На другой день Климент Аркадьевич пришел в лабораторию, поздоровался с Дементьевым и, не обращая внимания на шорох за шкафами, осмотрел подготовленные лаборантом приборы, положил на стол увесистый сверток с завтраком и пошел на кафедру читать лекцию, оставив дверь за собой открытой. В его «святая святых» посторонние заходить не рисковали.
А дальше, неожиданно для Дементьева, профессор начал задавать своему лаборанту уйму работы: он должен был готовить для его лекций срезы, изучать световой луч на фотоактинометре, конструировать аппаратуру. И всё срочно, всё за немногие, считанные часы, словно его лаборант имел семь пядей во лбу.
В общем, таинственным помощникам лаборанта не приходилось скучать в своем заточении. Лекции подкреплялись практической работой, и они были довольны. Занятия шли успешно. Профессор делал вид, что ничего не видит и не замечает, приносил от Маши пирожки и котлеты и не имел повода жаловаться, что находятся люди, которые не ценят ее труд.
Так прошло все лето. Университетский курс заканчивался. У Зотова и Величко снова появилась надежда на благополучное завершение занятий. Но за месяц до конца занятий фортуна изменила нашим изгнанникам. Кто-то выследил их и выдал.
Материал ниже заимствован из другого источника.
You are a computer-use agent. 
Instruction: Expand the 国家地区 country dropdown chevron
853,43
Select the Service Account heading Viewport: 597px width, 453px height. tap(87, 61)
Ночевали они в камере губернского жандармского управления. На другой день началась серия утомительных допросов. Зотову и Величко предъявляли все новые и новые обвинения. Припомнили побег из арестантской роты, участие в подготовке побега группы ссыльных в Красноярске, наконец, нападение на «чинов полиции и сыскной службы и оскорбление их действием». Когда следствие стало близиться к концу и арестованные уже могли без особой ошибки составить представление о своем будущем, они все-таки не пали духом. Они своего добились. Знания получены, новый шаг к осуществлению мечты сделан. В камере Зотов подолгу гладил свою разросшуюся бороду, а потом как-то сказал Илье:
— Теперь нам обличье троглодитов ни к чему, Илюша. Может, вернемся в нормальное состояние?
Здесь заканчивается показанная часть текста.